Trouillot argues that the silences are part of the production of historical narratives at different moments: in the creation of archives, the making of narratives, and the making of “history” or retrospective significance. As he writes, “any historical narrative is a particular bundle of silences” (27). The academic “historical guild” does not necessarily accomplish the ways in which these silences are repressed or addressed vertically, top-down. Instead, history as it is known and lived by most people emerges from diverse sources: media, national representations, religious groups, tourist centers, national currency and so on.
According to Trouillot, the concern is “not what history is…but how history works.” History, to the author, is an ambiguous blend of “mentions” and “silences,” whereby some peoples and their times are left out of history. A historian is neither objective nor neutral. Every move or non-move in the construction of history is a reflection of conscious choice, more often than not from a context of Euro centric domination. The very selection of sources for an archive pre-determines a whole range of “silences.” (Corbett). Trouillot says:
“By silence, I mean an active and transitive process: one ’silences’ a fact or an individual as a silencer silences a gun. One engages in the practice of silencing. Mentions and silences are thus active, dialectical counterparts of which history is the synthesis.”
December 10, 2006 at 1:30 am
Oh boy proving evolution and religion is as comparing Columbus as the first to discover/conquer America/Bahamas. People are going to believe what they are comfortable believing and unfortunately it will be for most what ever is easiest for them to imagine, grasp and remember.
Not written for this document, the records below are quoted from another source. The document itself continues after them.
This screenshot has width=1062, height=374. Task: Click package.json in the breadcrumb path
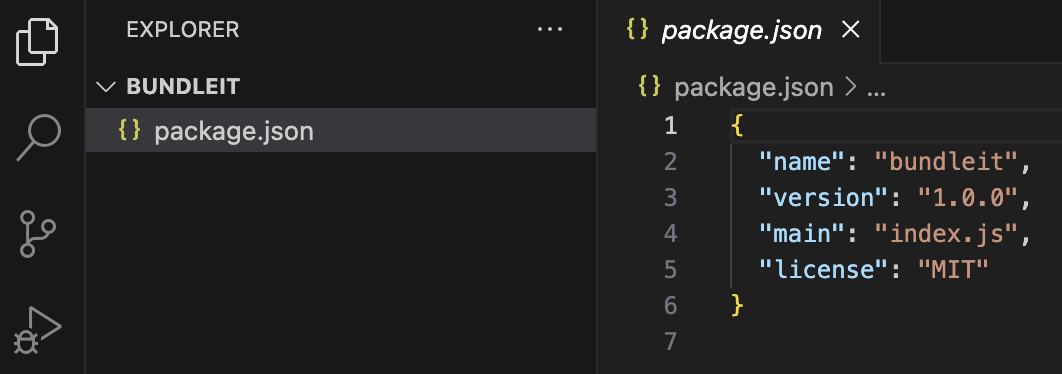coord(754,87)
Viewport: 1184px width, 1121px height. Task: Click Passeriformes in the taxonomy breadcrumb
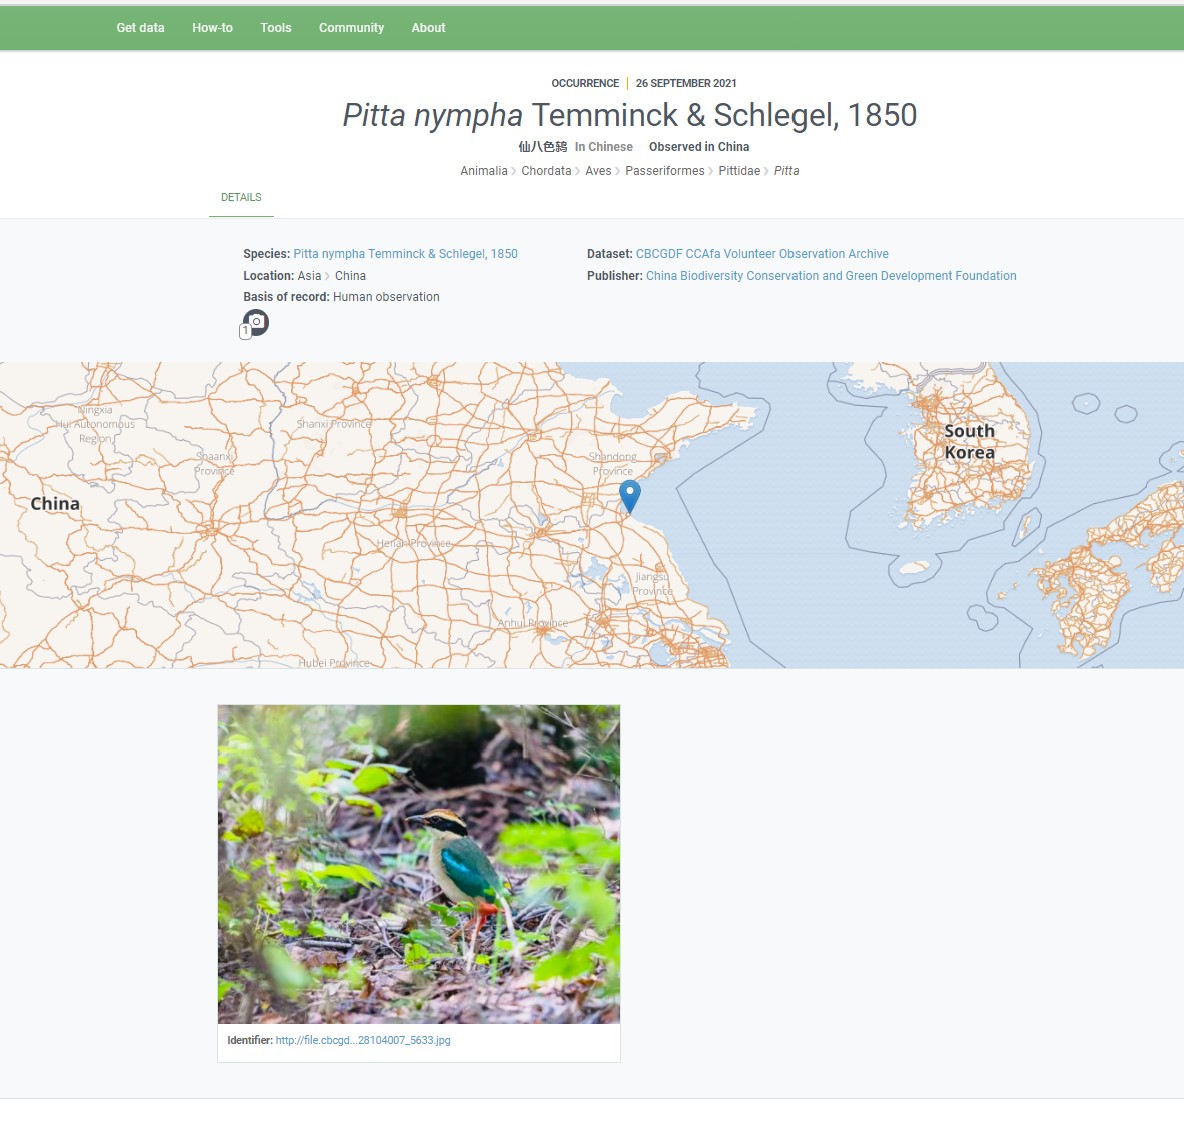665,171
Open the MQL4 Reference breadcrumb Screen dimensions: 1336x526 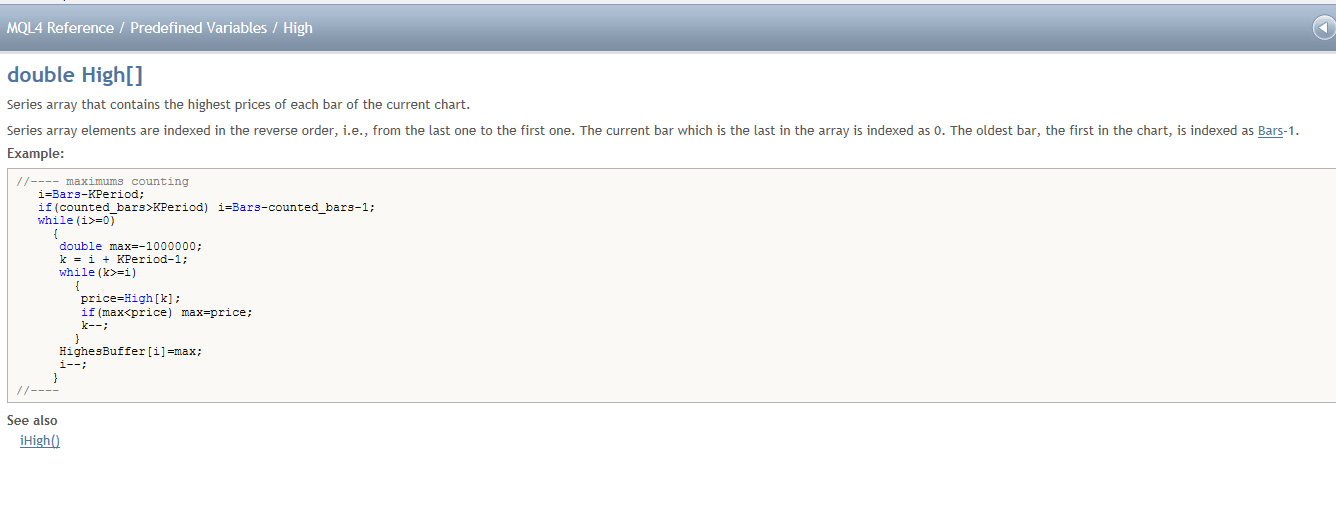60,28
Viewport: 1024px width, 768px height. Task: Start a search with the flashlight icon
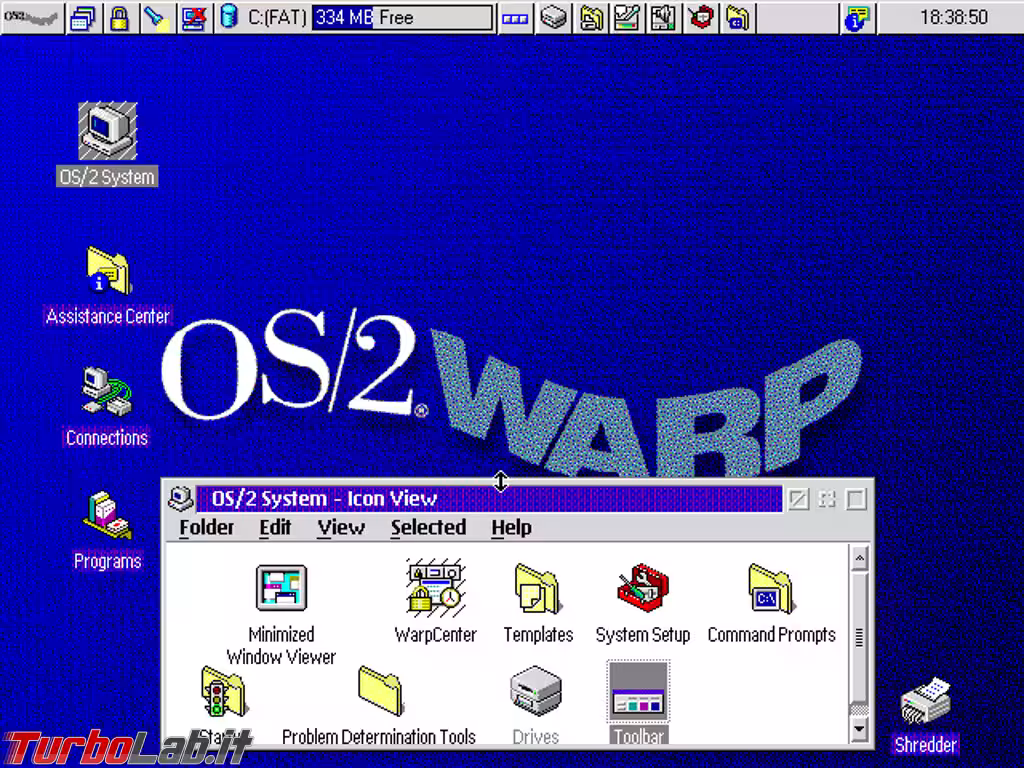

It is a product of power whose label has been cleansed of traces of power. (114) enslaving the naives of the Bahamas is like the church hypnotizing it’s followers. Because of the countless celebrations and and acceptance of belief and hope are such stories celebrated. It almost reminds me of how nieve my sister was when she said that her four leaf clover tatoo represented her being Irish when it’s the three leaf clover that actually represents the Irish. It only got worse when I told her we were not Irish and that if she ever researched and asked the family we are Polish English and German. She just assumed because that was what my dad hoped that we were and he said it jokingly at the dinner table one night during thanksgiving. Goes to show that paying good attention at the dinner table can keep you from very imbaressing moments. One should never assume or as to be so gullible that they believe the first thing they hear especially without getting a second opinion or confirmation from a credible source. Then again who’s to say who and what is credible now a days. just because it came from pro quest does not mean that it is credible. I am sure that there are article that pro-quest makes available that talk about the 1492 event and that Columbus discovered America on that day.
December 10, 2006 at 8:50 am
Dawn- it is important for your children to learn the date…so start by being truthful, but also tell them what the popular majority believes in. they just might be able to teach their parents something about their history …I know I have more than once.
December 10, 2006 at 9:08 am
Todd and Donna – War and Terrorism is not normal. At least not in my day and age, but maybe in Bush’s!!! I was raised in an environment that was started out as the American Dream, and then went it went to shreds most like Louis’ and more than once or twice. You would think that someone might learn the first time especially the hard way, but it only makes us want to challenge it again.